With so much fiber needed in the U.S., we think, quite frankly, there aren’t enough skilled splicers to go around. Operators need to explore other options, so we encourage operators to look at the total cost of installation and operation including labor, equipment, and maintenance. We help with that analysis and often find that preconnectorized solutions deliver the best total cost for our customers, and it allows them to serve their subscribers faster.
What advice would you give a network operator who is just getting started with FTTH?
I’d suggest that there is no reason to go it alone! There is a thriving FTTH ecosystem that makes launching FTTH not nearly as scary or complicated as it used to be. The level of support from companies like Corning makes the whole process easier, regardless of how big a network is or where it’s located.
I would also encourage prospective operators to take a long-term view. I’d tell them that their network could be around for 50 years or more. Too many times I’ve seen a lot of short-term focus on things like quick payback. I understand that payback is a part of business, but you don’t want to sell your community short. Fiber brings the necessary capacity and technology to handle whatever technology comes down the pike – and you can’t undervalue readiness and reliability.
What’s next for you?
Well, I’m having so much fun, I just want to keep doing what I’m doing. I’ve had this job for over 13 years, the longest stretch I’ve been at any position. I’m working externally and internally with some of the smartest people in the world, and I’m working with cool products that are evolving. It keeps me on my toes. It’s exciting to me to help customers enable the technologies of the future – technology that we can’t even think of right now. The things that excite me are the applications that don’t exist yet.
Also, the customers that we work with have different needs and this forces me to think outside the box, which I enjoy. These customers are working hard to bring fiber-based experiences to people and businesses – work that is important, and I’m proud to support them.
You said the things that excite you are the things you can’t think of – what do you mean?

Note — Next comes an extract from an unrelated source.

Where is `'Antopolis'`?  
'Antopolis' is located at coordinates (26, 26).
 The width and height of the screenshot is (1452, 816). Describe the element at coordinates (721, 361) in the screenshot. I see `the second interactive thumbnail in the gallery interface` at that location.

I saw Star Wars in the theater in 1977 and one scene, in particular, struck me. Remember on the Millenium Falcon, when the hologram creatures battled one another on a table top? Over the years as technology has advanced, I’ve remembered that scene and find myself thinking that before long we’ll be watching football games or Broadway shows on our kitchen tables in the same way. Or we will be able to experience a game virtually from the coach’s perspective – you name it. It amazes me how quickly things have moved from being fantasy – science fiction – to just around the corner.